%%

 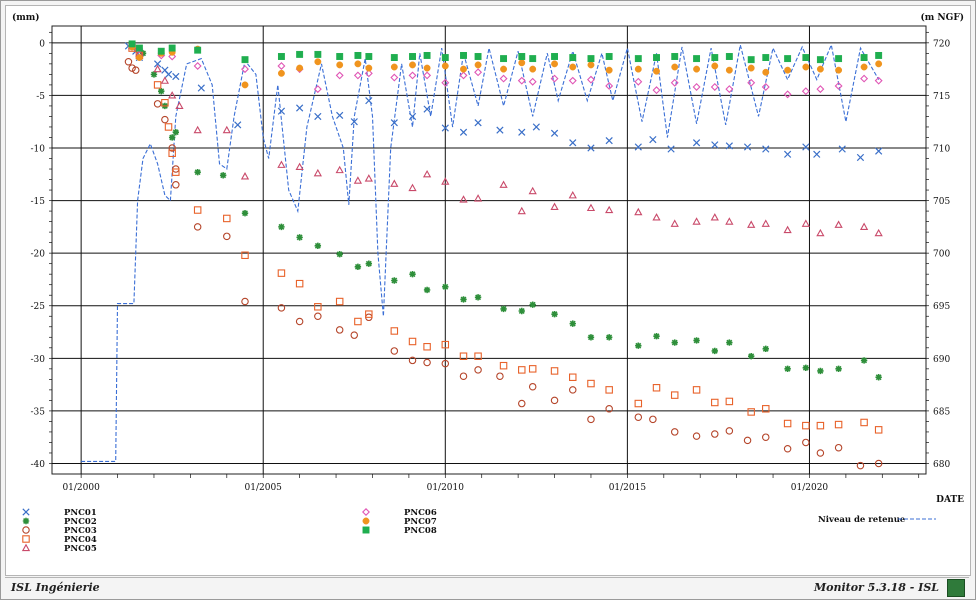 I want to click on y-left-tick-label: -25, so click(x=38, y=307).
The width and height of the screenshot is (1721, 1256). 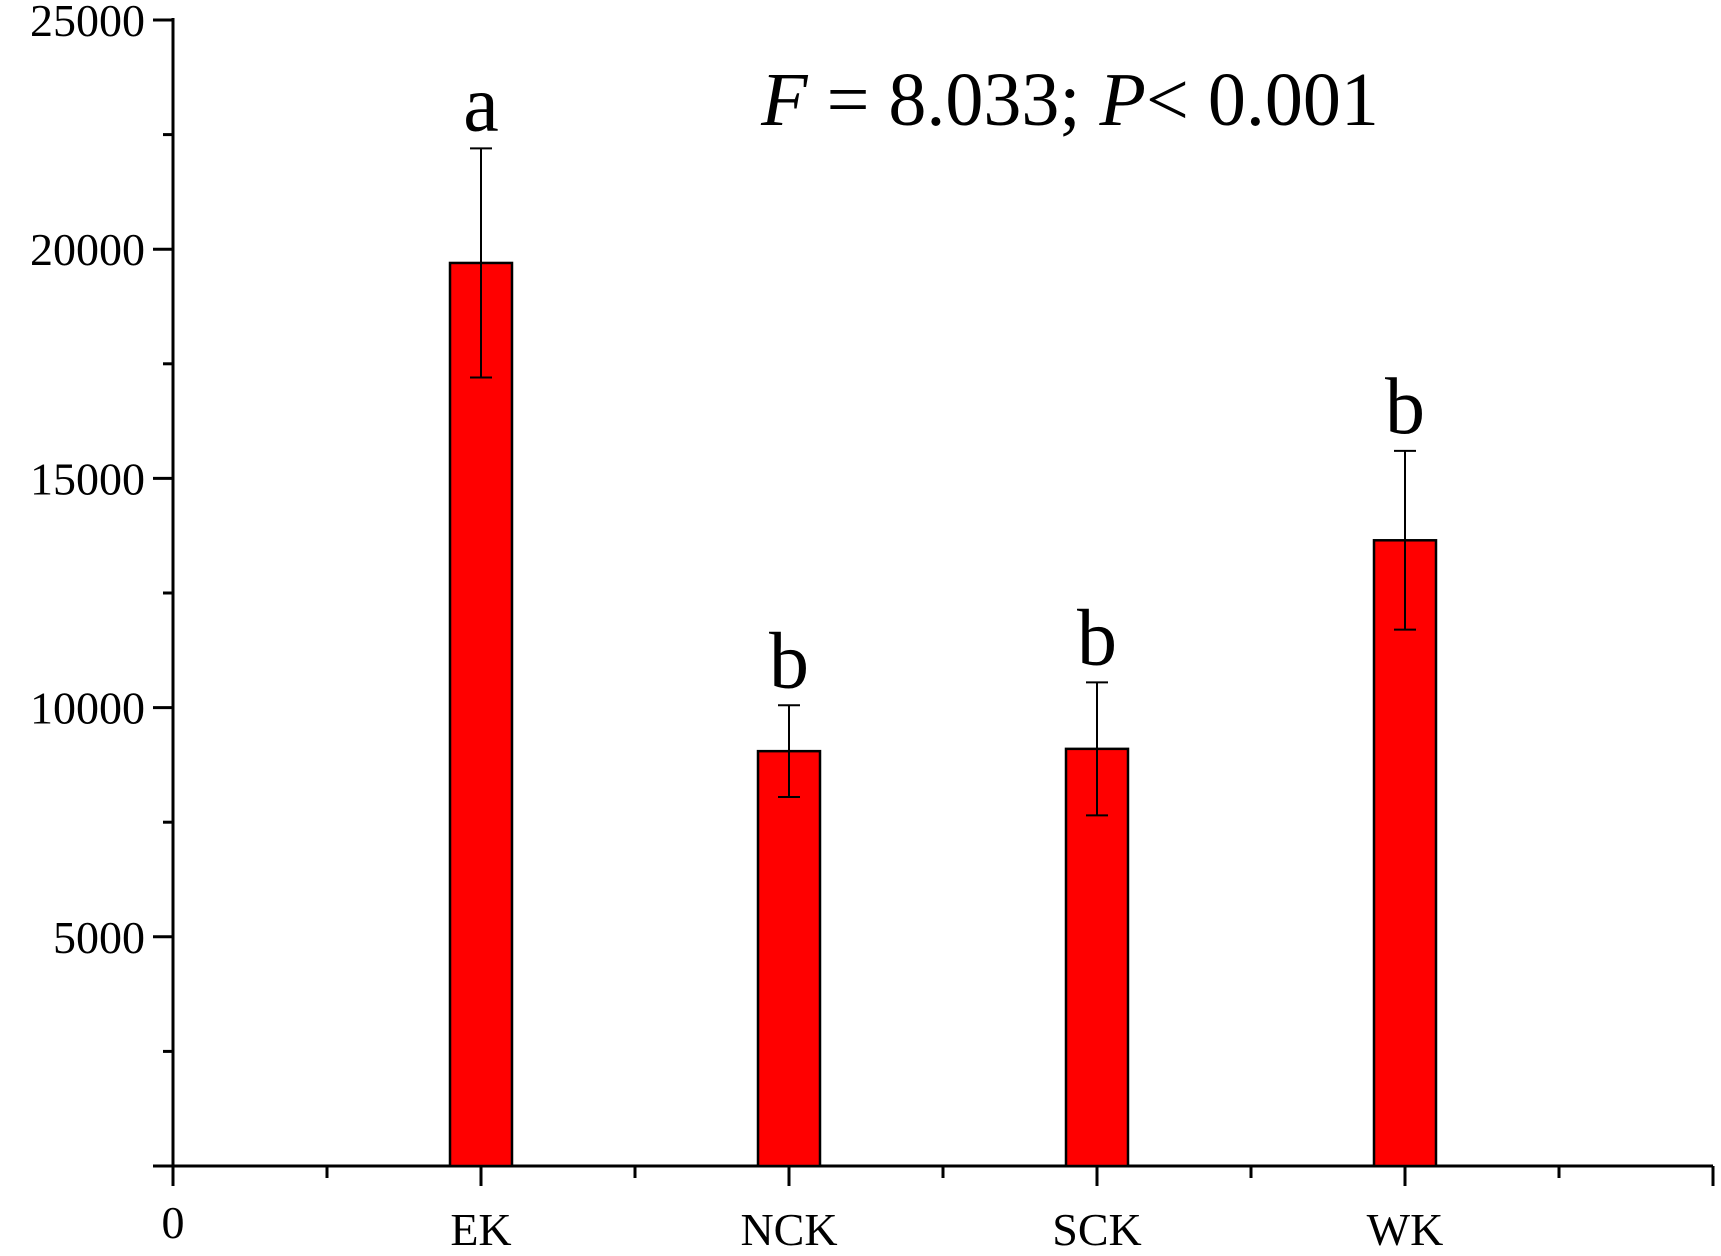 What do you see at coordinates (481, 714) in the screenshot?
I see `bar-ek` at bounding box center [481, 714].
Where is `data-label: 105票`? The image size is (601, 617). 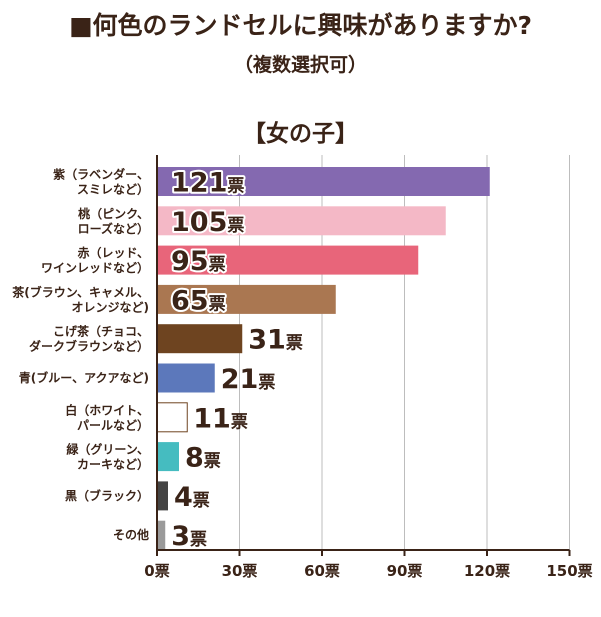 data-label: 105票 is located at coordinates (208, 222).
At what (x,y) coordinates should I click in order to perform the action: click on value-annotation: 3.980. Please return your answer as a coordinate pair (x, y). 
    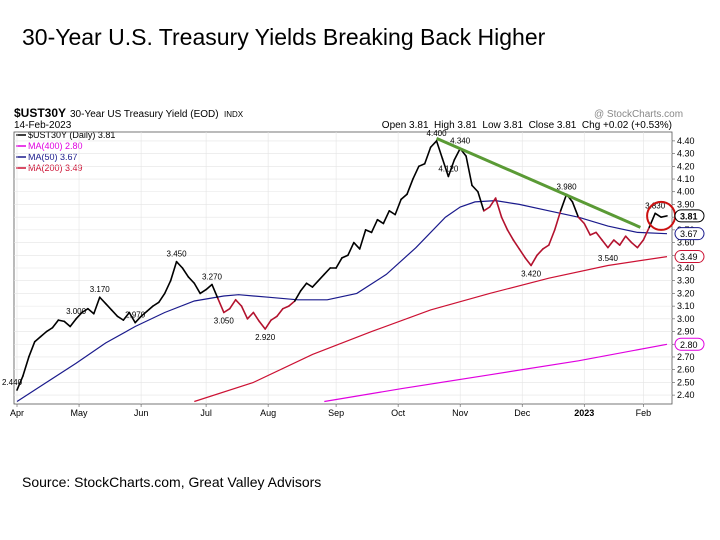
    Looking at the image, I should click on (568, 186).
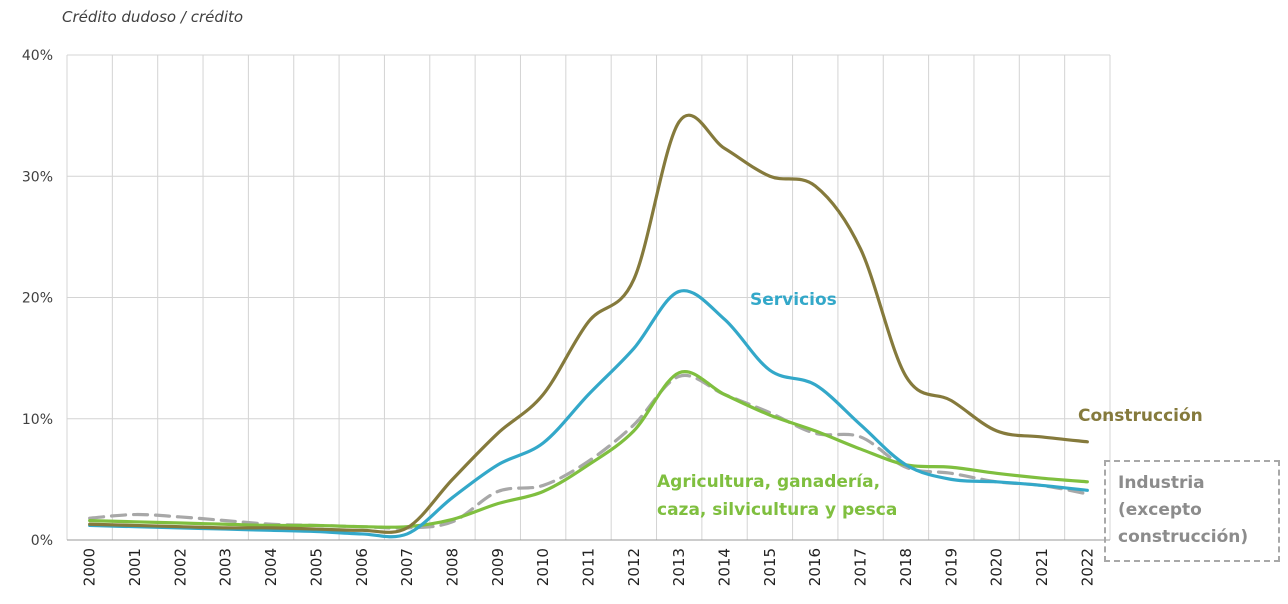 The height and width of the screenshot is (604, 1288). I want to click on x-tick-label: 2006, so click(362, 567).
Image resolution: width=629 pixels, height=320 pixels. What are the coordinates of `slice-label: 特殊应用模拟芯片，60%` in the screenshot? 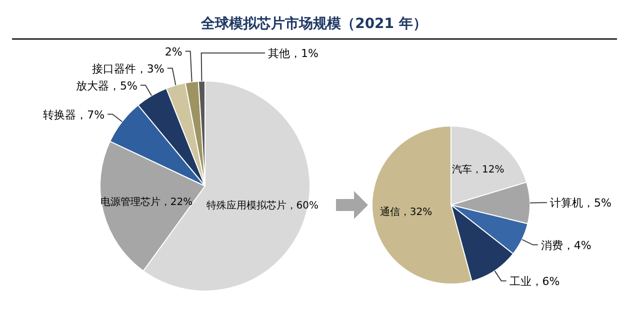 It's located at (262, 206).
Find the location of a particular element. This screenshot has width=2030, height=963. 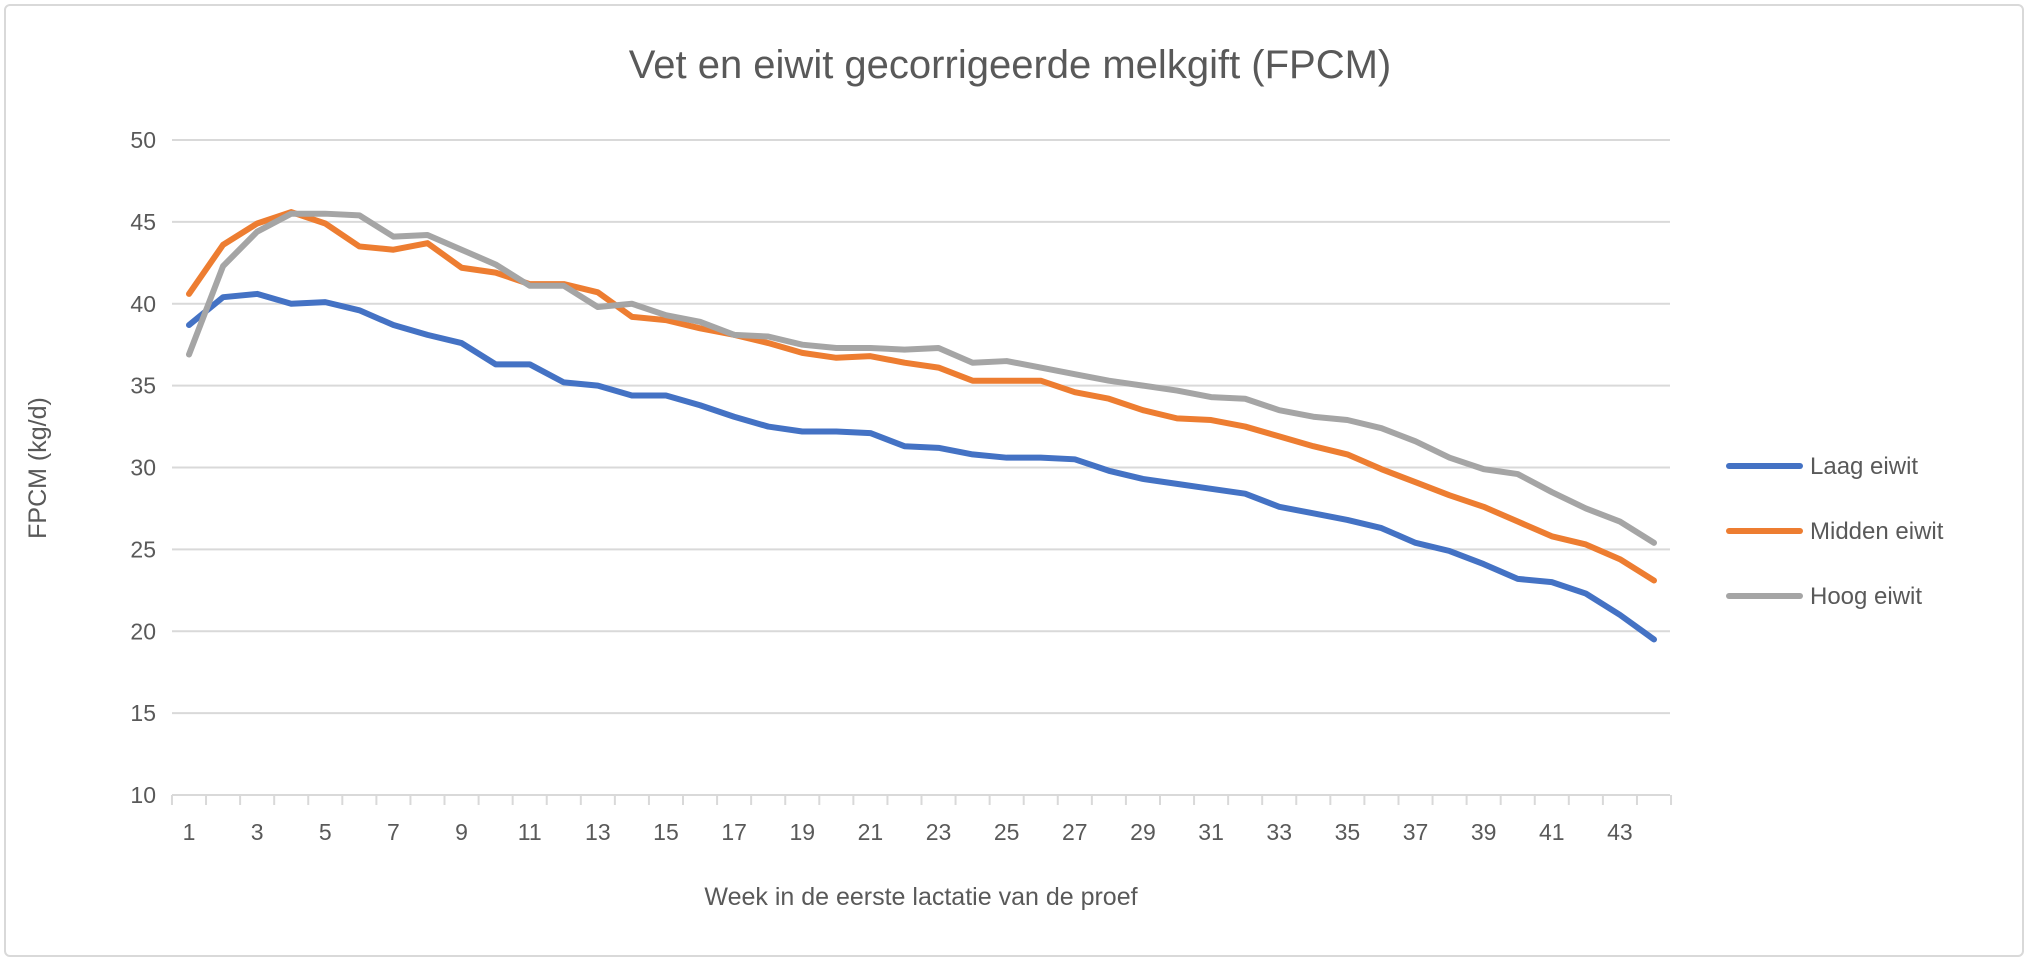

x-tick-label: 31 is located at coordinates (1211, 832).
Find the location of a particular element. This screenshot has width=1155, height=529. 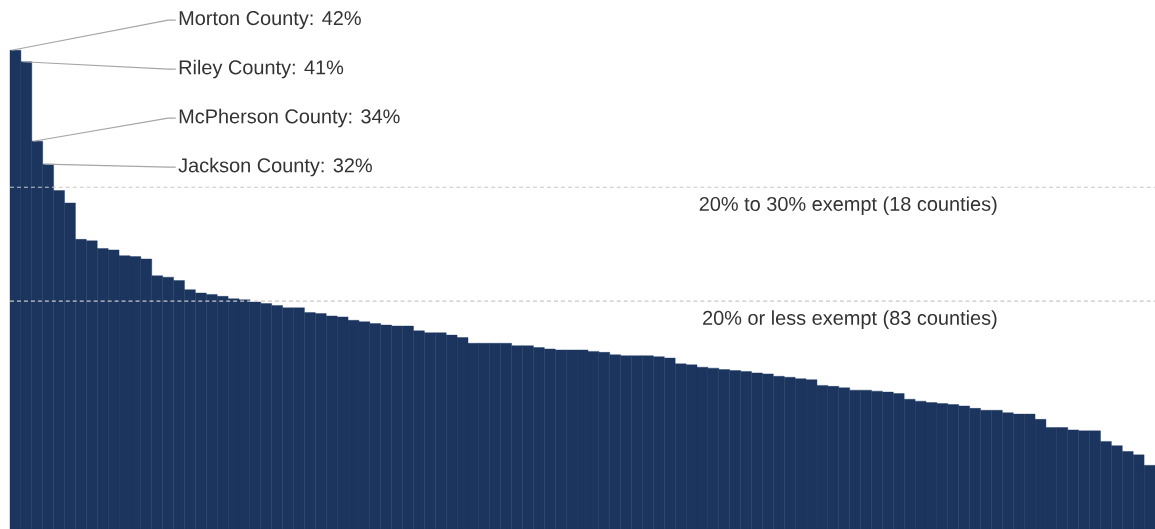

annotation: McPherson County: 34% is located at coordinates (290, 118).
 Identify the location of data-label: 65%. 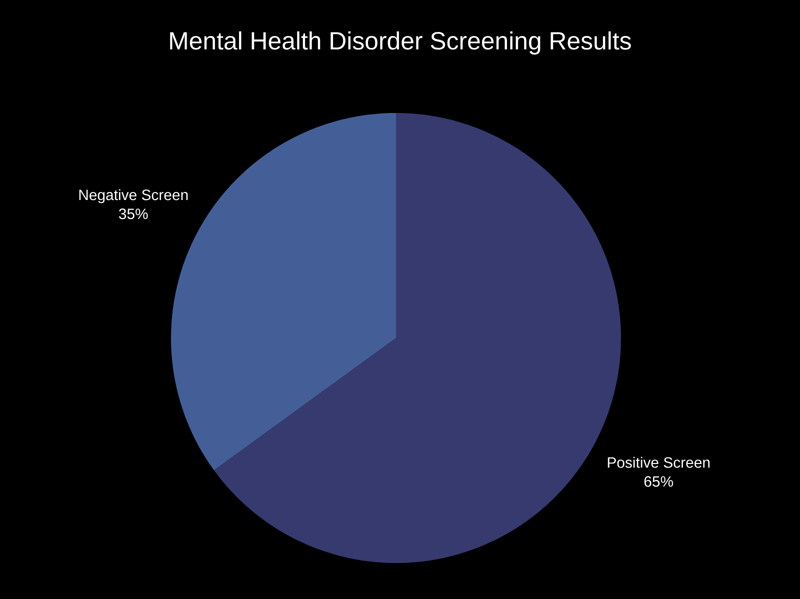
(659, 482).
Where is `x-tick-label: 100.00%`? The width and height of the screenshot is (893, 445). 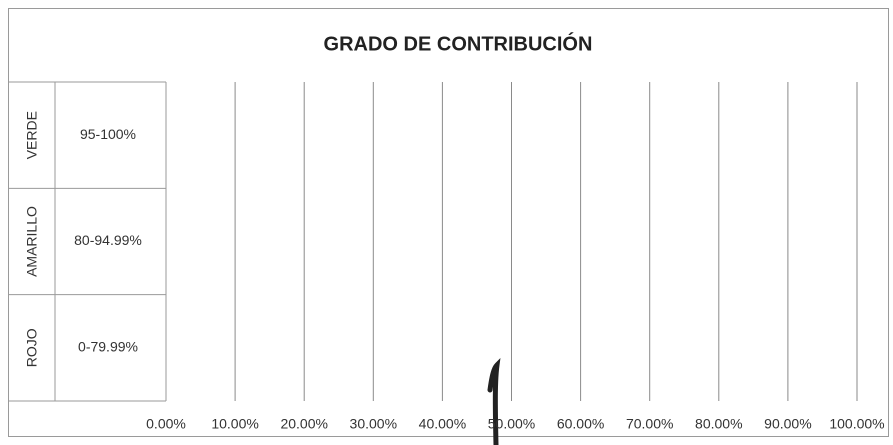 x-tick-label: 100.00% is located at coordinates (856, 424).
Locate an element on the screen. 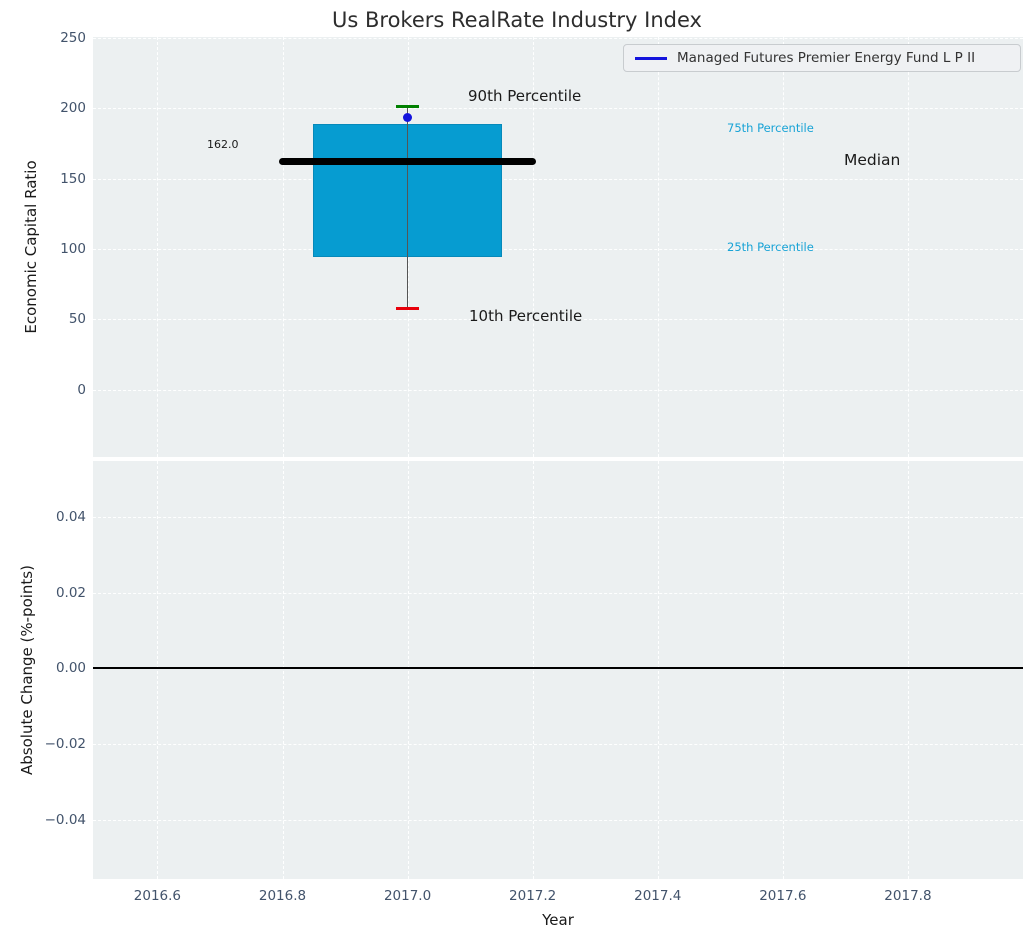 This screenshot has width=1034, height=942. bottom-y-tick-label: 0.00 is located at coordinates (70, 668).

%%

## Goal of the exercise
Find every line in the material above that contains the string "annotation", matching case, and copy each of those lines.

## Response area
At what (x,y) coordinates should I click in order to perform the action: click on value-annotation: 3.980. Please return your answer as a coordinate pair (x, y). 
annotation: McPherson County: 34% is located at coordinates (290, 118).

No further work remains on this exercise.